Commit Graph

264 Commits

Author SHA1 Message Date
Avi Kivity
5b541bed72 logalloc: drop region_impl public accessors
With the region heap handle removed from logalloc::region, there is
nothing remaining there that needs violation of the abstraction
boundary, so we can drop these hacks.
2022-07-26 11:12:10 +03:00
Avi Kivity
2cb5f79e9d logalloc, dirty_memory_manager: move size-tracking binomial heap out of logalloc
The region_group mechanism used an intrusive heap handle embedded in
logalloc::region to allow region_group:s to track the largest region.

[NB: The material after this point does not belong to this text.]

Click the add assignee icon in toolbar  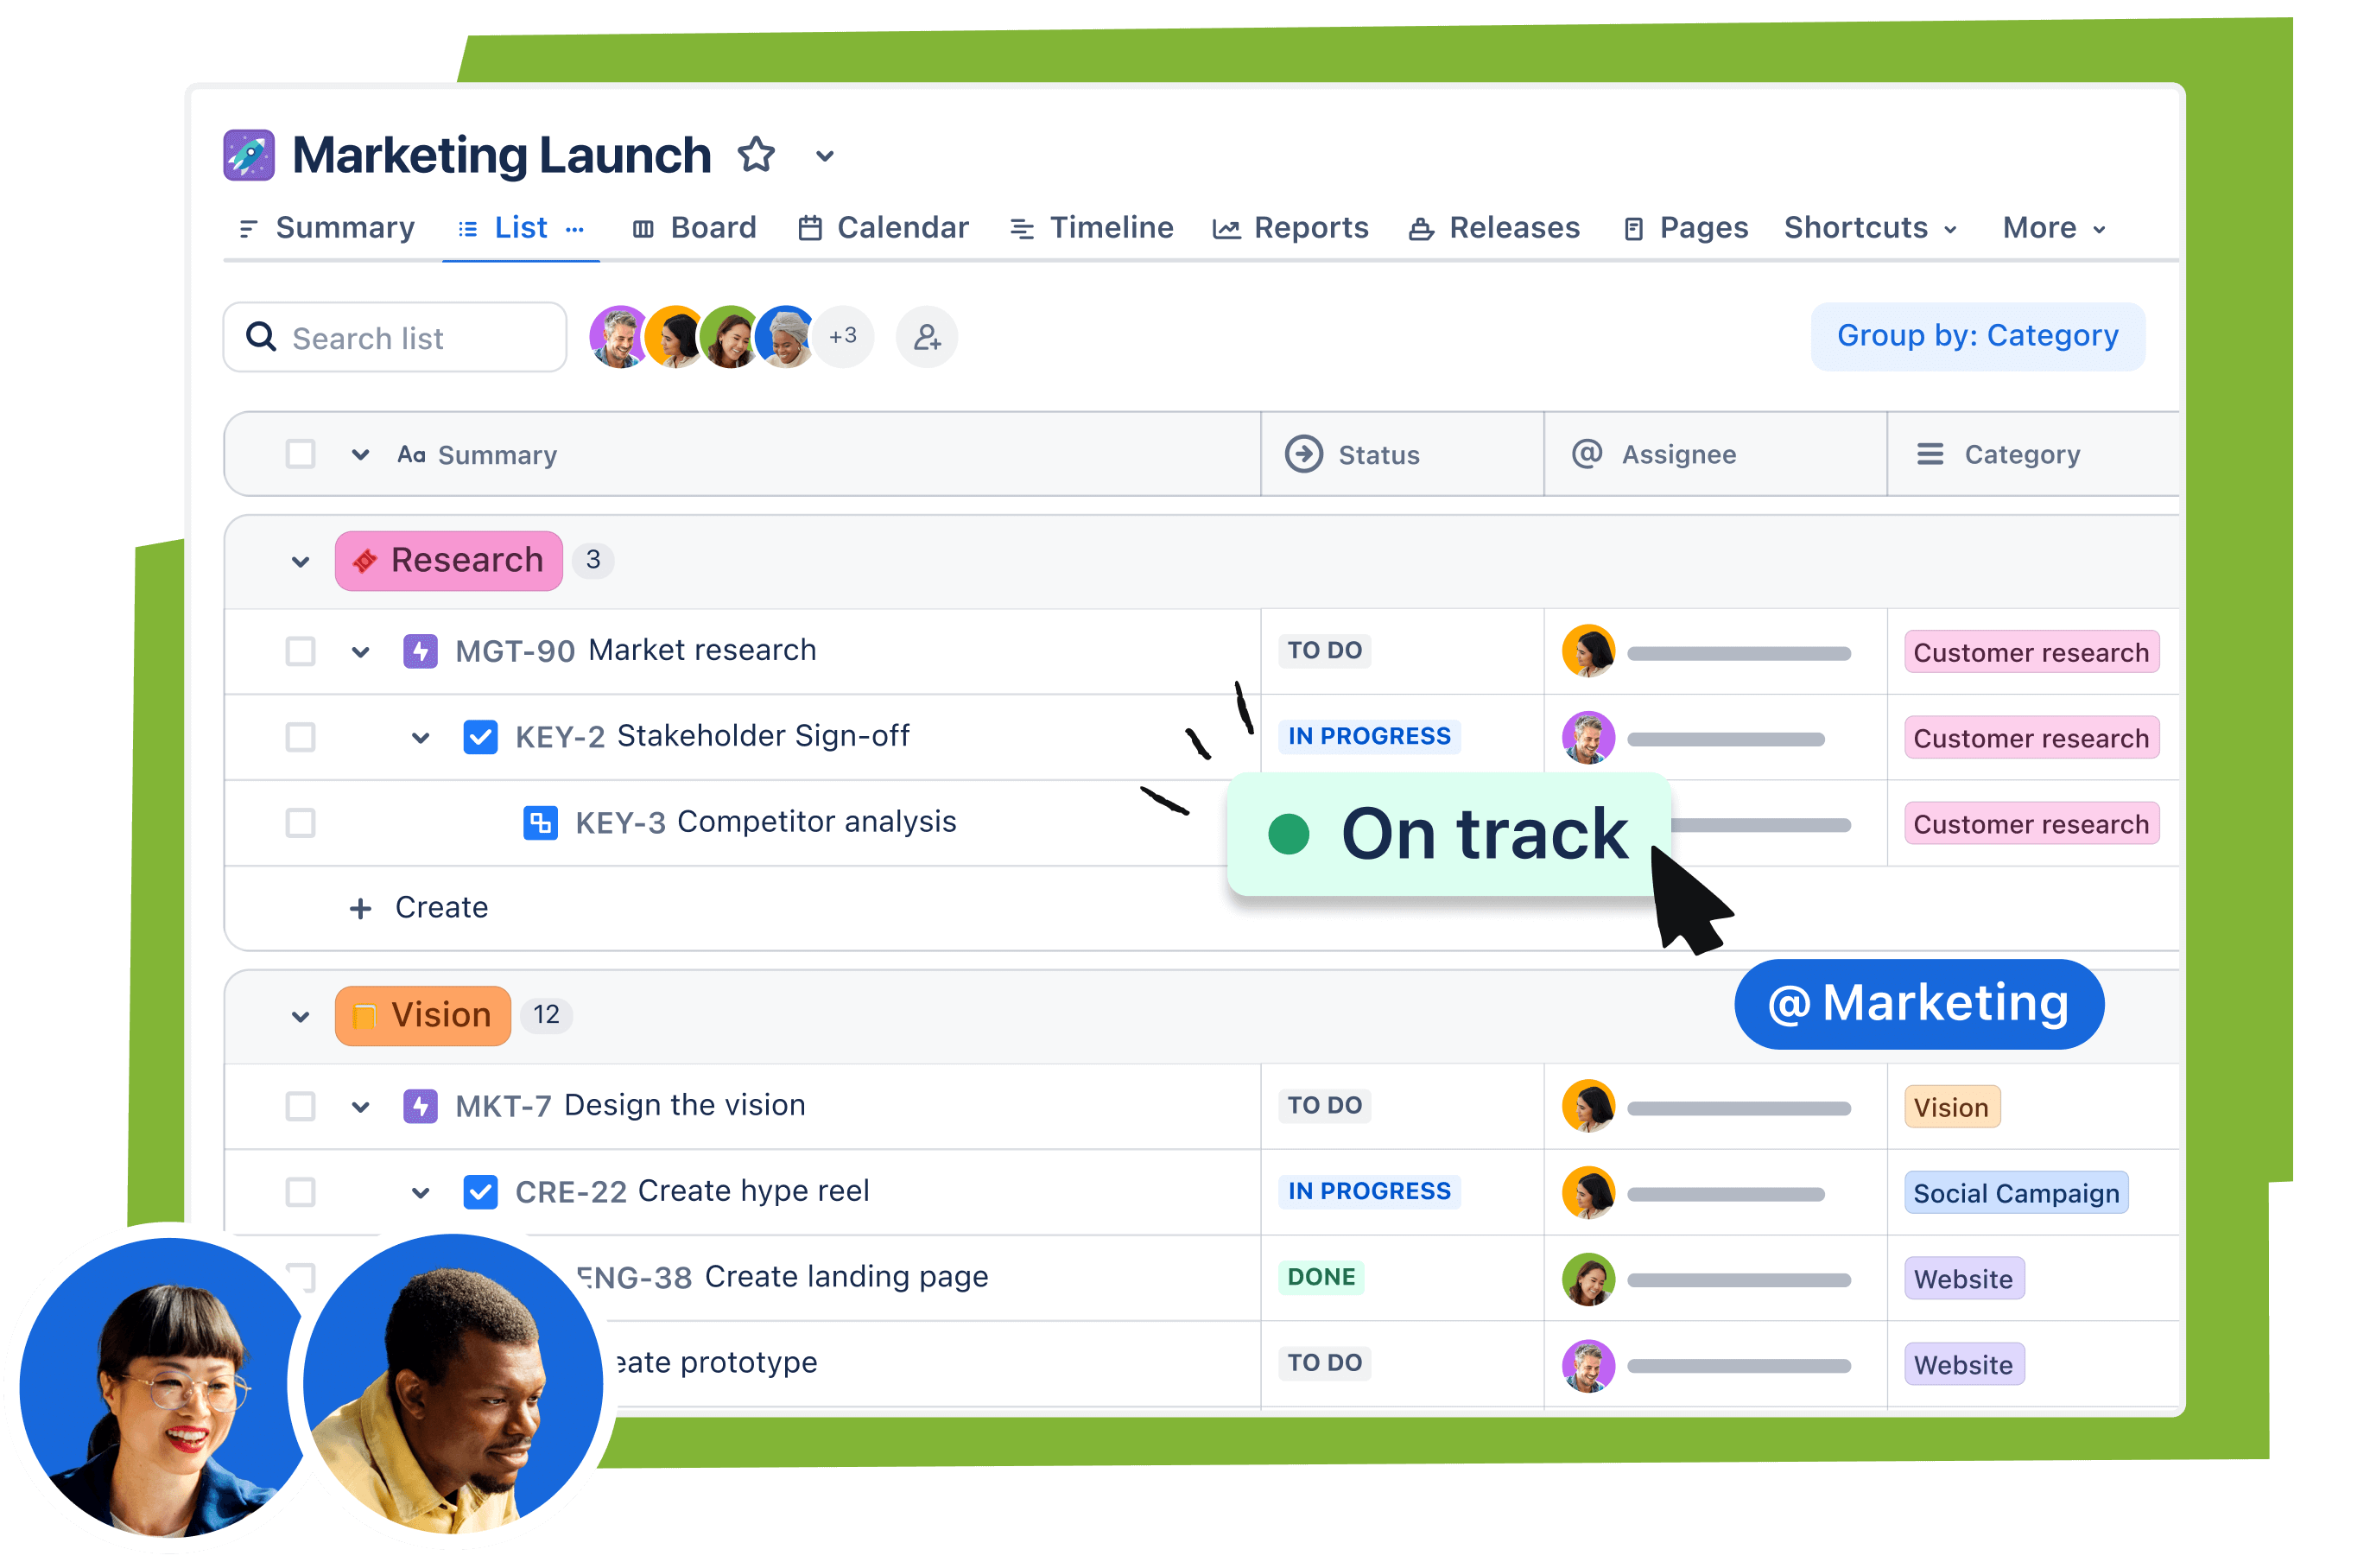click(923, 335)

But
with region_group moved out of logalloc, the handle is out of place.

Move it out, introducing a new intermediate class size_tracked_region
to hold the heap handle. We might eventually merge the new class into
memtable (which derives from it), but that requires a large rearrangement
of unit tests, so defer that.
2022-07-26 11:12:10 +03:00
Avi Kivity
ee720fa23b logalloc: relax lifetime rules around region_listener
Currently, a region_listener is added during construction and removed
during destruction. This was done to mimick the old region(region_group&)
constructor, as region_listener replaces region_group.

However, this makes moving the binomial heap handle outside logalloc
difficult. The natural place for the handle is in a derived class
of logalloc::region (e.g. memtable), but members of this derived class
will be destroyed earlier than the logalloc::region here. We could play
trickes with an earlier base class but it's better to just decouple
region lifecycle from listener lifecycle.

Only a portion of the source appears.